**Prompt:** Copy the data starting at the line that contains "Task: Open the three-dot more options menu" and ending at the line that contains "click(x=61, y=194)", both included, swapping "swatch" for "patch" and changing nothing else.

**Data lines:**
Start
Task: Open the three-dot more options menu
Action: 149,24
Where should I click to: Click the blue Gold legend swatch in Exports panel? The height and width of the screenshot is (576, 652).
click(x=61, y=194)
End
Start
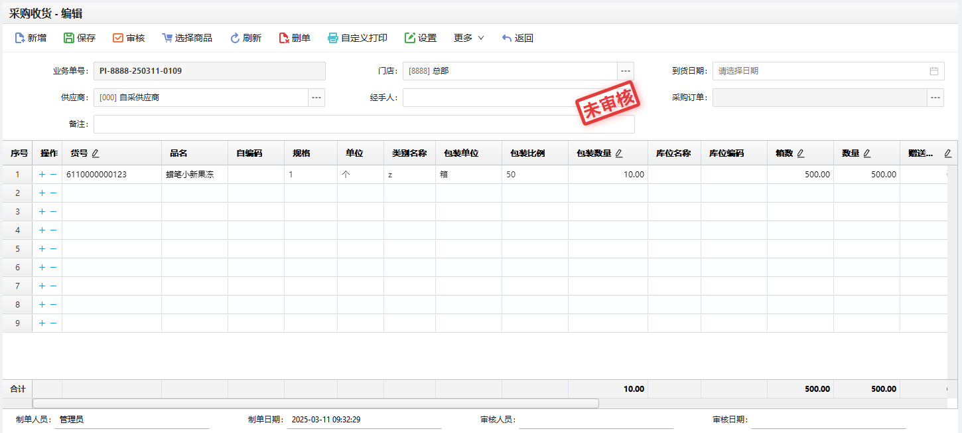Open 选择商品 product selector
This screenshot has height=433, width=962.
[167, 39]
End
**Answer to this problem:**
Task: Open the three-dot more options menu
Action: 149,24
Where should I click to: Click the blue Gold legend patch in Exports panel? The height and width of the screenshot is (576, 652).
click(x=61, y=194)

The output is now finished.